What needs to be done:
Each line from the one that contains "Click the 전표수 column header" to the end of the entries must be copied word for word, and only those lines.

Records provided:
- - - - - - -

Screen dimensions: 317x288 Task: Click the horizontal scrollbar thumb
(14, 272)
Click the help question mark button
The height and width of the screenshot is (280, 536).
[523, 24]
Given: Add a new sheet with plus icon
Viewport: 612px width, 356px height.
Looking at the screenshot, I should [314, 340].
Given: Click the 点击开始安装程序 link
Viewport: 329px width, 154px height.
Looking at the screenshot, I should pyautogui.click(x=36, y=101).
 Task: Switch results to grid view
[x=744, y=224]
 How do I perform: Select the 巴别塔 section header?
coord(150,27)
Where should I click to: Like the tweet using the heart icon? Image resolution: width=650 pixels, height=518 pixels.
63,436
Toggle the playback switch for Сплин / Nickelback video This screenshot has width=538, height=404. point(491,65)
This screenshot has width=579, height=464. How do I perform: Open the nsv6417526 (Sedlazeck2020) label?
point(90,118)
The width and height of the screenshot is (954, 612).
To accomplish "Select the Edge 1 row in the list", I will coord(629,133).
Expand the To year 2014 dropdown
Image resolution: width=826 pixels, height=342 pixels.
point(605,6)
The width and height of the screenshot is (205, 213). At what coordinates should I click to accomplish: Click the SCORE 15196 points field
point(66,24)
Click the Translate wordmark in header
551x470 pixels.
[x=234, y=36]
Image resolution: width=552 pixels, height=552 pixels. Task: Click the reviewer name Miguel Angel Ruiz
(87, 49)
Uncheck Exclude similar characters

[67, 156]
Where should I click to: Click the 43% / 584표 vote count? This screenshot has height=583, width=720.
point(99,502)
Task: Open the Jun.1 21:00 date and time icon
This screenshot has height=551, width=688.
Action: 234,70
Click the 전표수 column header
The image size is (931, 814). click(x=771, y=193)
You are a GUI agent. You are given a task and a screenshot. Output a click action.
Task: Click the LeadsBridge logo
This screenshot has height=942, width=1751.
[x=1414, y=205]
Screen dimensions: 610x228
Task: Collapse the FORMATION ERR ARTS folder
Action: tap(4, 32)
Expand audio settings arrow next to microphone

- - - - - - -

Task output:
Click the 전표수 column header
The image size is (931, 814). click(x=771, y=193)
You are a GUI agent. You are given a task and a screenshot. Output a click action.
Task: Click the LeadsBridge logo
This screenshot has height=942, width=1751.
[x=1414, y=205]
Screen dimensions: 610x228
Task: Collapse the FORMATION ERR ARTS folder
Action: tap(4, 32)
Expand audio settings arrow next to microphone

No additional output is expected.